• SELECTED EXCERPT:
As dac recommended to me.I have used leaprc.ff02polEP.r1. I used the
following command.

$AMBERHOME/exe/xleap -s -f $AMBERHOME/dat/leap/cmd/leaprc.ff02pol.r1

Obtaining:

Welcome to LEaP!
Sourcing: /usr/local/amber9/dat/leap/cmd/leaprc.ff02pol.r1
Log file: ./leap.log
Loading parameters: /usr/local/amber9/dat/leap/parm/parm99.dat
Reading title:
PARM99 for DNA,RNA,AA, organic molecules, TIP3P wat. Polariz.& LP
incl.02/04/99
Loading parameters: /usr/local/amber9/dat/leap/parm/frcmod.ff02pol.r1
Reading force field modification type file (frcmod)
Reading title:
DISABLE BACKBONE AND NO-HYDROGEN
Loading library: /usr/local/amber9/dat/leap/lib/all_nucleic02.lib
Loading library: /usr/local/amber9/dat/leap/lib/all_amino02.r1.lib
Loading library: /usr/local/amber9/dat/leap/lib/all_aminoct02.lib
Loading library: /usr/local/amber9/dat/leap/lib/all_aminont02.lib
Loading library: /usr/local/amber9/dat/leap/lib/ions94.lib
Loading library: /usr/local/amber9/dat/leap/lib/solvents.lib

Now, i loaded my pdb file.

> napro=loadpdb napro.pdb


Loading PDB file: ./napro.pdb
Warning: name change in pdb file residue 1 ;
 this residue is split into ACE and PRO.
1 residues had naming warnings.
 There are split residues;
 residue sequence numbers will not correspond to those in the pdb.
Created a new atom named: C10 within residue: .R<ACE 1>
Created a new atom named: C11 within residue: .R<ACE 1>
Created a new atom named: O12 within residue: .R<ACE 1>
Created a new atom named: H20 within residue: .R<ACE 1>
Created a new atom named: H21 within residue: .R<ACE 1>
Created a new atom named: H22 within residue: .R<ACE 1>
  Added missing heavy atom: .R<ACE 1>.A<O 6>
  Added missing heavy atom: .R<ACE 1>.A<C 5>
  Added missing heavy atom: .R<ACE 1>.A<CH3 2>
Created a new atom named: C1 within residue: .R<CPRO 2>
Created a new atom named: N2 within residue: .R<CPRO 2>
Created a new atom named: C3 within residue: .R<CPRO 2>
Created a new atom named: C4 within residue: .R<CPRO 2>
Created a new atom named: O5 within residue: .R<CPRO 2>
Created a new atom named: C6 within residue: .R<CPRO 2>
Created a new atom named: C7 within residue: .R<CPRO 2>
Created a new atom named: O8 within residue: .R<CPRO 2>
Created a new atom named: H9 within residue: .R<CPRO 2>
Created a new atom named: H13 within residue: .R<CPRO 2>
Created a new atom named: H14 within residue: .R<CPRO 2>
Created a new atom named: H15 within residue: .R<CPRO 2>
Created a new atom named: H16 within residue: .R<CPRO 2>
Created a new atom named: H17 within residue: .R<CPRO 2>
Created a new atom named: H18 within residue: .R<CPRO 2>
Created a new atom named: H19 within residue: .R<CPRO 2>
  Added missing heavy atom: .R<CPRO 2>.A<N 1>
  Added missing heavy atom: .R<CPRO 2>.A<CD 2>
  Added missing heavy atom: .R<CPRO 2>.A<CA 11>
  Added missing heavy atom: .R<CPRO 2>.A<CG 5>
  Added missing heavy atom: .R<CPRO 2>.A<CB 8>
  Added missing heavy atom: .R<CPRO 2>.A<C 13>
  Added missing heavy atom: .R<CPRO 2>.A<O 14>
  Added missing heavy atom: .R<CPRO 2>.A<OXT 15>
  total atoms in file: 22
  Leap added 21 missing atoms according to residue templates:
       11 Heavy
       10 H / lone pairs
  The file contained 22 atoms not in residue templates

Then, I created a water-box.

• ACTIVITY A: In the LEaP forum post, how many missing atoms did Leap add according to residue templates?
• ACTIVITY B: From the LEaP forum post, copy the passage from "Loading PDB file: ./napro.pdb" to "in the pdb.".
• ACTIVITY C: Continue the LEaP forum post after its final sentence.

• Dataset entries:
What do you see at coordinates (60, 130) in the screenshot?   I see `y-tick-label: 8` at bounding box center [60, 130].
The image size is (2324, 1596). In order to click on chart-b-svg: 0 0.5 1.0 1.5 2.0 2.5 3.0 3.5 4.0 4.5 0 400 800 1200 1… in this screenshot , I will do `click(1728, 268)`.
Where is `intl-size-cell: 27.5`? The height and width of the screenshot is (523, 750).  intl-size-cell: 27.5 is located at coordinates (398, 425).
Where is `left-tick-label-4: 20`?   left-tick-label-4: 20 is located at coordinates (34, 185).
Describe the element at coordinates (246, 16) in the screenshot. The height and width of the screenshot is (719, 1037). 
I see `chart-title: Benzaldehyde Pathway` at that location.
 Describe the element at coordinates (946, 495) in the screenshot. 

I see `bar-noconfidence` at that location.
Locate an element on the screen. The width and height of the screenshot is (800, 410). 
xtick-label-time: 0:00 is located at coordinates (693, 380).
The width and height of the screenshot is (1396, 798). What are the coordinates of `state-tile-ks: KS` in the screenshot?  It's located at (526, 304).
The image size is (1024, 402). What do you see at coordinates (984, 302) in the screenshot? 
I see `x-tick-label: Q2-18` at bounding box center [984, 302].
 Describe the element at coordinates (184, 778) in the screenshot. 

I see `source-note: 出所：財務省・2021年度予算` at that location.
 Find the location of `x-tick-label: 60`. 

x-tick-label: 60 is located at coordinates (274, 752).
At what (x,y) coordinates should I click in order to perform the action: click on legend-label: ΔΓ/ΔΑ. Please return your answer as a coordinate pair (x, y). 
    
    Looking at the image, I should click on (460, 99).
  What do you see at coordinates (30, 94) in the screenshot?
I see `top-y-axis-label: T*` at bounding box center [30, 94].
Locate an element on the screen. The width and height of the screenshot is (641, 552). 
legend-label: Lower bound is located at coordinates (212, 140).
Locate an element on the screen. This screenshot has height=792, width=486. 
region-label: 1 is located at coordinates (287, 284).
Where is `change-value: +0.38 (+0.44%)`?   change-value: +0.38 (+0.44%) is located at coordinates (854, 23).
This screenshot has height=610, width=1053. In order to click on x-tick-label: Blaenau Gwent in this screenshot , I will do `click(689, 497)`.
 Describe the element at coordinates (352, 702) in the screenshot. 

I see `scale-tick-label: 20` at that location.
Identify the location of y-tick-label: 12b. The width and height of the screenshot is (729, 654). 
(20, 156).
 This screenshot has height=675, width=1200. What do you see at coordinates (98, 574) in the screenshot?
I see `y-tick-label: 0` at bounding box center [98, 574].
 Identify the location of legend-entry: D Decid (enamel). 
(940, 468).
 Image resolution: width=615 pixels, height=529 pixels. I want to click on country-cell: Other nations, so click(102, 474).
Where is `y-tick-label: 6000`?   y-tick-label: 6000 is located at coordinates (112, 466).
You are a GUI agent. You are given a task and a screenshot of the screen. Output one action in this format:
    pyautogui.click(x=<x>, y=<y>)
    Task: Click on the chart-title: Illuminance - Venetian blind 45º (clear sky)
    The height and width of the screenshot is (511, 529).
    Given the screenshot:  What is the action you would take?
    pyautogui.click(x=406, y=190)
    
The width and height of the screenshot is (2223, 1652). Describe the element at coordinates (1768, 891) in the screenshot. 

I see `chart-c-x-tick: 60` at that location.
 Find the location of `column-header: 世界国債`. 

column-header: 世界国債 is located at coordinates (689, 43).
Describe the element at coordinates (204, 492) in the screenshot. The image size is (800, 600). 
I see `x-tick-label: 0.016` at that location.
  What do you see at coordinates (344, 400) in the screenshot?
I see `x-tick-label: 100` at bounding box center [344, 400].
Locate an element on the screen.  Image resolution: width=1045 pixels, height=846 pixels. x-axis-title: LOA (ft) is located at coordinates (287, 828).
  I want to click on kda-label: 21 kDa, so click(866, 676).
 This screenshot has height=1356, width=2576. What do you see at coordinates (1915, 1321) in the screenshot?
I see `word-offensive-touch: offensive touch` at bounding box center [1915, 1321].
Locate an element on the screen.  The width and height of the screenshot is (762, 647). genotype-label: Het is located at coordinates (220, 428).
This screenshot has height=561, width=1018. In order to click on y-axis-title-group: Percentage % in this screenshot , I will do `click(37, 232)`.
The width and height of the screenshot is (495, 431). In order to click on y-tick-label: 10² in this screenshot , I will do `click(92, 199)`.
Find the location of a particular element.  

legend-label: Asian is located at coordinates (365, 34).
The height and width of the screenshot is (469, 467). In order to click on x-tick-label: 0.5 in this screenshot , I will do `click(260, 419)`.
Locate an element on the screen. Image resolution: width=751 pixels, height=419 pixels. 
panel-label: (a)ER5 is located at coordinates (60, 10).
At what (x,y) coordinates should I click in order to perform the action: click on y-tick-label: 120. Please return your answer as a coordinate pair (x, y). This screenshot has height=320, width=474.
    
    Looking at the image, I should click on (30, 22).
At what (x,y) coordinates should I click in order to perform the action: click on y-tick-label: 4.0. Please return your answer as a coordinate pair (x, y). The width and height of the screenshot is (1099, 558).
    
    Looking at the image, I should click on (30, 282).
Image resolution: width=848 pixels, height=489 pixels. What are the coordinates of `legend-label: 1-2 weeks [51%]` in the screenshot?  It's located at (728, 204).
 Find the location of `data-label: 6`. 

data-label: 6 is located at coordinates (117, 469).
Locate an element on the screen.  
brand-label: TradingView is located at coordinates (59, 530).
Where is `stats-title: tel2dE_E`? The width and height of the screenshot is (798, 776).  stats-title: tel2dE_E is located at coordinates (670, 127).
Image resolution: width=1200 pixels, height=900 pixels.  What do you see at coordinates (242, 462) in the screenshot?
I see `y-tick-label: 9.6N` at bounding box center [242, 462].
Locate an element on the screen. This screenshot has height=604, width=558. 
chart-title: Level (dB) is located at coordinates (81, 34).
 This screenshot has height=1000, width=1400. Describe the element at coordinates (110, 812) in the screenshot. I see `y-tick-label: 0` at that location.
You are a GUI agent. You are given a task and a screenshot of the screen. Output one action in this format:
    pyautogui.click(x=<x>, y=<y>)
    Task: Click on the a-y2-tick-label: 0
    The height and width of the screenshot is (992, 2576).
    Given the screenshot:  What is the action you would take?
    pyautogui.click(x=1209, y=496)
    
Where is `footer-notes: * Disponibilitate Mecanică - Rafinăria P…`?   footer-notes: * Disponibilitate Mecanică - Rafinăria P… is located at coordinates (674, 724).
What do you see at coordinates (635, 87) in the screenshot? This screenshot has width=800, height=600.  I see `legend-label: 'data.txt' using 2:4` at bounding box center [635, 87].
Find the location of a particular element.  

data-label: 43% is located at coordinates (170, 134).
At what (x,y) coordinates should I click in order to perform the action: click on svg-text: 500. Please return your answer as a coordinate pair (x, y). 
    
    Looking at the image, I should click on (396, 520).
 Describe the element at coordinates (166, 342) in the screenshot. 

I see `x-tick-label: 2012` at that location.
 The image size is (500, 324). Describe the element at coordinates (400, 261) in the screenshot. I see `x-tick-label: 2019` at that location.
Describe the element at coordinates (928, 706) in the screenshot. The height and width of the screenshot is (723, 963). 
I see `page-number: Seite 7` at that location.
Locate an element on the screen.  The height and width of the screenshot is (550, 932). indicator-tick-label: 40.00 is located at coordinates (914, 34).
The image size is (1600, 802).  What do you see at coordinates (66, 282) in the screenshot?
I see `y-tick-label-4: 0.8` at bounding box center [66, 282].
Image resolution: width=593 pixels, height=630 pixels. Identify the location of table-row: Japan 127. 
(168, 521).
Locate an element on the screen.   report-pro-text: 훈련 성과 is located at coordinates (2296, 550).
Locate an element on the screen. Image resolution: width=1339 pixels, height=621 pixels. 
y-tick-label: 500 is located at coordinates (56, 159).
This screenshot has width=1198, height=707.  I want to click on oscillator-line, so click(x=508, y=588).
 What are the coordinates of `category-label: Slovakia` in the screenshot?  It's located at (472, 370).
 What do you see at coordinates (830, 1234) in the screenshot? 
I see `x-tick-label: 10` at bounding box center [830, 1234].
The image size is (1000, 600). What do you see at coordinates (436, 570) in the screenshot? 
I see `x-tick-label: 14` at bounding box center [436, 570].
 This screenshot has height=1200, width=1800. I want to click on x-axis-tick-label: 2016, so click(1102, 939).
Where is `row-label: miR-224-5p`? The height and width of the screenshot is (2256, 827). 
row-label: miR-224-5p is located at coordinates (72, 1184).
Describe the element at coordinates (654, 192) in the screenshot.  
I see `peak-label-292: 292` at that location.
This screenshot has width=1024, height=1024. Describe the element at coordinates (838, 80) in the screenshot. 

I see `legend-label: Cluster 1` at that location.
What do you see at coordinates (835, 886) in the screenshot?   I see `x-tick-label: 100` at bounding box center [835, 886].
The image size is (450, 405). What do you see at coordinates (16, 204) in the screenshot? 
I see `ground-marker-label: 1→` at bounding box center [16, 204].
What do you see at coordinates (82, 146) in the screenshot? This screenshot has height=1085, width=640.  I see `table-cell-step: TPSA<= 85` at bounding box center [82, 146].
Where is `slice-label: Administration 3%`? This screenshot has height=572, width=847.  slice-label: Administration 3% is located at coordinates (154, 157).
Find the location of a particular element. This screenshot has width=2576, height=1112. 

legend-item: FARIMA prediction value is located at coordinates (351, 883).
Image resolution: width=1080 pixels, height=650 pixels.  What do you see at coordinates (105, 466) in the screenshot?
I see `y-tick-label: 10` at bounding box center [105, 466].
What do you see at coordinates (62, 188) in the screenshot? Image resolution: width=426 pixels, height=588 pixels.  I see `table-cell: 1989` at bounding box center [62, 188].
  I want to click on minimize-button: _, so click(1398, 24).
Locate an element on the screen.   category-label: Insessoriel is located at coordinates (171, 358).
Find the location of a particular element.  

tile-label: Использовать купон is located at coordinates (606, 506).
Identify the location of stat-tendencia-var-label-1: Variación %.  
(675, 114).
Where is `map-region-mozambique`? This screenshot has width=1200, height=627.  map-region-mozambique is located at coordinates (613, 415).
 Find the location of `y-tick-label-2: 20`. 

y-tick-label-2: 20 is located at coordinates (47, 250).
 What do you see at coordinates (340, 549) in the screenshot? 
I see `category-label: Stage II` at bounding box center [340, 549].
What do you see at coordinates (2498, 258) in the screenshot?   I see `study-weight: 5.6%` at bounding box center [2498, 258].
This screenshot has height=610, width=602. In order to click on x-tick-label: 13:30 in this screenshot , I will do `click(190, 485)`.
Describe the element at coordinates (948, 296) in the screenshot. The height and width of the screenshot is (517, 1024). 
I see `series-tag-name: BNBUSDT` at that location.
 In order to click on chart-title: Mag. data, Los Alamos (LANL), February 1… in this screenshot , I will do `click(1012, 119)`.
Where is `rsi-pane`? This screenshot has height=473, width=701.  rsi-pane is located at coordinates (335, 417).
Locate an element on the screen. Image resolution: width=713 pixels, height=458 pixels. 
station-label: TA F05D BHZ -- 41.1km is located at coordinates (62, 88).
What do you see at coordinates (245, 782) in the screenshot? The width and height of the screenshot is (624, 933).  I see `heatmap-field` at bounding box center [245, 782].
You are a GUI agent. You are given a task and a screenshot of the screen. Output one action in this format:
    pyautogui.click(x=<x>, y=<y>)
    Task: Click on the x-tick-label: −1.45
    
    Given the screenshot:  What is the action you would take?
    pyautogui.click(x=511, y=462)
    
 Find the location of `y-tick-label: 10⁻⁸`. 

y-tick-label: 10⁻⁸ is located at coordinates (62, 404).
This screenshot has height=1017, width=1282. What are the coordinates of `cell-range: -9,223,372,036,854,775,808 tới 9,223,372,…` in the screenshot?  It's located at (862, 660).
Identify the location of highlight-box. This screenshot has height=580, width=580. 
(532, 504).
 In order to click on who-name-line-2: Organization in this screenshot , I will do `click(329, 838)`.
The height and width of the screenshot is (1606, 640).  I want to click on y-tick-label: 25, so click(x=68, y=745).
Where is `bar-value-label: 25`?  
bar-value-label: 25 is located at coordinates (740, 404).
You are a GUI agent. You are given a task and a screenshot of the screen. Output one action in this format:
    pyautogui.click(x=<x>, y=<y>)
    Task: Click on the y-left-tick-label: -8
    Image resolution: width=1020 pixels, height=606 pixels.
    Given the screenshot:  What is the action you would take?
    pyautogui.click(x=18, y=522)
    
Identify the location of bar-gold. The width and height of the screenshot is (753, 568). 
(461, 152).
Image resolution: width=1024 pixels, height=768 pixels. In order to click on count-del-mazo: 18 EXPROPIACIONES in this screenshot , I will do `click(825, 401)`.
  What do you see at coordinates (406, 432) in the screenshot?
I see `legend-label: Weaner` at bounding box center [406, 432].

• ANSWER BOX A: 21 missing atoms

• ANSWER BOX B:
Loading PDB file: ./napro.pdb
Warning: name change in pdb file residue 1 ;
 this residue is split into ACE and PRO.
1 residues had naming warnings.
 There are split residues;
 residue sequence numbers will not correspond to those in the pdb.

• ANSWER BOX C:
> solvatebox napro POL3BOX 11
 (using default radius 1.500000 for C10)
 (using default radius 1.500000 for C11)
 (using default radius 1.500000 for O12)
 (using default radius 1.500000 for C1)
 (using default radius 1.500000 for N2)
 (using default radius 1.500000 for C3)
 (using default radius 1.500000 for C4)
 (using default radius 1.500000 for O5)
 (using default radius 1.500000 for C6)
 (using default radius 1.500000 for C7)
 (using default radius 1.500000 for O8)
  Solute vdw bounding box: 10.275 9.118 8.816
  Total bounding box for atom centers: 32.275 31.118 30.816
  Solvent unit box: 18.642 18.642 18.642
 (using default radius 1.500000 for C10)
 (using default radius 1.500000 for C11)
 (using default radius 1.500000 for O12)
 (using default radius 1.500000 for C1)
 (using default radius 1.500000 for N2)
 (using default radius 1.500000 for C3)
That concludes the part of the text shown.